Maybe this is true? But it's not clear to me this methodology will ever be quite as good as native tool calling. Or maybe I don't know the benchmark well enough, I just assume it's vision based

Perhaps Tesla FSD is a similar example where in practice self driving with vision should be possible (humans), but is fundamentally harder and more error prone than having better data. It seems to me very error prone and expensive in tokens to use computer screens as a fundamental unit.

But at the same rate, I'm sure there are many tasks which could be automated as well, so shrug

simianwords · 2025-09-29T19:55:29 1759175729

Looks like RPA vs API debate all over again

cantor_S_drug · 2025-09-29T18:47:28 1759171648

Do you think a Genie like model specifically trained on data consisting of interacting with application interfaces would be good on computer use tasks?

mrshu · 2025-09-29T18:05:05 1759169105

What are some standard benchmarks you look at in this space?

alach11 · 2025-09-29T17:05:56 1759165556

Thus far I didn't have to worry about ChatGPT having bad incentives when giving me advice on product purchases. Now that "Merchants pay a small fee on completed purchases", will the model steer me towards ACP-supported retailers at a higher rate?

CyberMacGyver · 2025-09-29T20:35:43 1759178143

This will be worst for consumers, like DoorDash or Uber eats.

DoorDash takes 15-30% of fees from restaurants so restaurants raise their prices and consumers have to pay service fee and a delivery fee and tip.

Be ready to pay more at sites that have this enabled.

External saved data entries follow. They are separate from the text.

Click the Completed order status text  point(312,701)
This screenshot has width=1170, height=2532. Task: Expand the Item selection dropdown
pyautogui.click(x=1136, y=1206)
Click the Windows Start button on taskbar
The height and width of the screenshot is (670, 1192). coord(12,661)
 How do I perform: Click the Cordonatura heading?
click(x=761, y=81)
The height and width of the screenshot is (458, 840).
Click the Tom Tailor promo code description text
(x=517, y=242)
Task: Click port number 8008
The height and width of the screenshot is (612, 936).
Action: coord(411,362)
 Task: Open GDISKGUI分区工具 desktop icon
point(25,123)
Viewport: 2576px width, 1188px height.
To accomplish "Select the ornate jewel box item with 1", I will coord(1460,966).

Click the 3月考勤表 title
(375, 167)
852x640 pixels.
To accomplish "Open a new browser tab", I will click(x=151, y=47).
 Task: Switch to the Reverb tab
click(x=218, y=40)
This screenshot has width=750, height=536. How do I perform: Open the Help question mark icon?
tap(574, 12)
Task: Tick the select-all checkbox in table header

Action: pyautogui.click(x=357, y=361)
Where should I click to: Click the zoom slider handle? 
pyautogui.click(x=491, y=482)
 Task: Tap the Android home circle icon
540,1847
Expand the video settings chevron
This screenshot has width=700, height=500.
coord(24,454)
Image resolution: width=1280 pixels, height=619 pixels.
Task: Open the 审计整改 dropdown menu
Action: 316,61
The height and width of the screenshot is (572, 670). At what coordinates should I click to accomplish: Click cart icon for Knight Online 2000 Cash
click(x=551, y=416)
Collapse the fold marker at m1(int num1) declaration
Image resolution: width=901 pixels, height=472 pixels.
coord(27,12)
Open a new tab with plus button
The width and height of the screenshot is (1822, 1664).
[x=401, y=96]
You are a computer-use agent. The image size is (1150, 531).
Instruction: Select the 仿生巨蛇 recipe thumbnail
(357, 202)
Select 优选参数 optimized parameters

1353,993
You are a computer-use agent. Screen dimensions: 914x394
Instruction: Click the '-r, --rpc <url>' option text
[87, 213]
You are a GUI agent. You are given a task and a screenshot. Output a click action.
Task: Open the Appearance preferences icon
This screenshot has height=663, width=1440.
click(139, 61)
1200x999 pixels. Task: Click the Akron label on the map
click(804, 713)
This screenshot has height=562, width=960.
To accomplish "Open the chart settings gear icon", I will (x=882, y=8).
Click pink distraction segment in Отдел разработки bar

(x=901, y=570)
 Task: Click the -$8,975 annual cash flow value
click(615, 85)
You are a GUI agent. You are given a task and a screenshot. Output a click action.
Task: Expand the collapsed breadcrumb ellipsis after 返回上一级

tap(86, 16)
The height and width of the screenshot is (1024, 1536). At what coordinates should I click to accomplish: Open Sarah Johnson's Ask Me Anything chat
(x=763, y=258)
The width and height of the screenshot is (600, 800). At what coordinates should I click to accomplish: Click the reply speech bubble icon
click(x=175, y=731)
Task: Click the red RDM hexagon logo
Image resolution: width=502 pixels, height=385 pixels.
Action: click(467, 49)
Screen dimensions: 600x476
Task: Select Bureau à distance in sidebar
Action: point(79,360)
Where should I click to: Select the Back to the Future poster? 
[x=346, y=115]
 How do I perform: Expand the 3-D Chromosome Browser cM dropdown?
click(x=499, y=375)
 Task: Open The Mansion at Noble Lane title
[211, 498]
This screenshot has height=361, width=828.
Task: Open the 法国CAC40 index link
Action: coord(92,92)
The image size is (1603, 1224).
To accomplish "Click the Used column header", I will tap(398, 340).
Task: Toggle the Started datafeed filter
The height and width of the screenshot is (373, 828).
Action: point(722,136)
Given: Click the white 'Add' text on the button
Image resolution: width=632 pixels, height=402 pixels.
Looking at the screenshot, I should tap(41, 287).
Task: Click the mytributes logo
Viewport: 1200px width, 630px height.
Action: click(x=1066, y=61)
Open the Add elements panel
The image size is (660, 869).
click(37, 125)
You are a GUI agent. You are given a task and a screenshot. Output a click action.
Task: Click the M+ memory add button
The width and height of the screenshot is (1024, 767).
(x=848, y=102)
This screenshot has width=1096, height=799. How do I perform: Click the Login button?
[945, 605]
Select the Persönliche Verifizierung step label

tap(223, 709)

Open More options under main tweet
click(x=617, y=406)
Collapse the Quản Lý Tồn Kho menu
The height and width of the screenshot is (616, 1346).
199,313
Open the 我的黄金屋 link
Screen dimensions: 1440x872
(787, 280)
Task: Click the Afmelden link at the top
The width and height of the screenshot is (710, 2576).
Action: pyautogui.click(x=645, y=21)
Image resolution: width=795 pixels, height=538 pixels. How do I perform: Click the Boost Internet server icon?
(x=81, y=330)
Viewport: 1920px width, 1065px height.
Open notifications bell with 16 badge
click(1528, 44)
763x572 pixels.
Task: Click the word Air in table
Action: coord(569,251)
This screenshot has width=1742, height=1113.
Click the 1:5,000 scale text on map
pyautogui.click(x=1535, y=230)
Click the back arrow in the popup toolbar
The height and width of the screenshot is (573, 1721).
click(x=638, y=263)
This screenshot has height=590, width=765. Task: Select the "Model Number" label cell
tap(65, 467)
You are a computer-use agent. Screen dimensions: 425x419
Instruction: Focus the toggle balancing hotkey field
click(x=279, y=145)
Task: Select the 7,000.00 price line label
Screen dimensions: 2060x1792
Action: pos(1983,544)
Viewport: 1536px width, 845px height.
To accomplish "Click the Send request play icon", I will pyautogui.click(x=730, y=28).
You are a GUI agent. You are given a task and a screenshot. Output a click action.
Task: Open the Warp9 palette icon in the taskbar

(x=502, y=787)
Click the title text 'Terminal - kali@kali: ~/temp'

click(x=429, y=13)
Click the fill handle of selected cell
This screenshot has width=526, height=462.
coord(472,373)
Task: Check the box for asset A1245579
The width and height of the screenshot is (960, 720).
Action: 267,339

chatmasta · 2025-09-29T20:21:57 1759177317

Presumably yes, but if I’m using an agent to make purchases, I’d prefer it to use sites where it can safely make a purchase anyway. The optimal UI would probably leave it up to me. One system should find products, independently of whether a vendor of them supports “ACP.” And I should be able to configure my agent to “only purchase where ACP is supported.” In the context of a conversation, I’d expect it to show me all the products it found, and offer to refine the list to include only ACP vendors.